A Quebec government investigation concluded he wasn't present during the killing. However, a police wiretap of a conversation between Mr. Rose and his lawyer caught him saying that after Mr. Laporte tried to escape, "I finished him with the chain he had around his neck." The police officer who recorded the conversation told The Globe and Mail that Mr. Rose may have made the statement to cover up for another cell member.

In a book released in 1982, Mr. Simard said the group was collectively responsible for Mr. Laporte's death.

Mr. Rose was tried and received a life sentence in 1971. In a famous photo, Mr. Rose raised his arm in a defiant closed-fist salute as he was being led from the courthouse.

A decade after his trial, Mr. Rose, who had been accepted for a master's degree program in sociology at the University of Quebec in Montreal, was denied any form of parole in January 1981. Three weeks later, his mother, Rosa, died.

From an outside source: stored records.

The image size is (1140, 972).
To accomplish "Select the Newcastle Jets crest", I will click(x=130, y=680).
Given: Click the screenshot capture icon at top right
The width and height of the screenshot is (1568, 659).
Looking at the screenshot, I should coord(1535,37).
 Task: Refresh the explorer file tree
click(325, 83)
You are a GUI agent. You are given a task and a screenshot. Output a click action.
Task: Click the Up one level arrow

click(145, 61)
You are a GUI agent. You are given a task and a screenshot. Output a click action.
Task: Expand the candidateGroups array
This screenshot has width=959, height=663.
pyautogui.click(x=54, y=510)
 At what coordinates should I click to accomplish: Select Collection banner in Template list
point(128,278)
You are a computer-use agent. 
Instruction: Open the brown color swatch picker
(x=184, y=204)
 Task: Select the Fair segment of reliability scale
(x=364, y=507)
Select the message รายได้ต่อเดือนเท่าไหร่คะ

Granted a 12-hour release to attend the funeral, Mr. Rose showed up in a lumberjack shirt and turned the event into a rally-like gathering, earning a standing ovation when he described her "the mother of the political prisoners."

The following year, Mr. Rose was granted full parole.

He wrote for l'Aut' Journal and worked as an adviser for the Confédération des syndicats nationaux trade union.

He also joined the provincial New Democrats, back then a fringe party that had split from the federal party because it supported Quebec independence.

When Mr. Rose tried to run for a provincial seat in 1991, a mortified federal NDP considered legal actions to force the Quebec party to drop New Democratic from its name.

The controversy was mooted by a Quebec Superior Court decision that ruled that Mr. Rose couldn't run for office because of his murder conviction.

In his most recent political activity, Mr. Rose gave a speech at a rally in support of last year's student protests against increasing tuition fees.

L'Aut'Journal said Mr. Rose died in hospital while his son Felix and his daughter Rosalie read him nationalist works such as poems by Gaston Miron and Gérald Godin and lyrics from "Un Canadien errant," a folk song about the plight of French-Canadians exiled after the 1837 rebellions.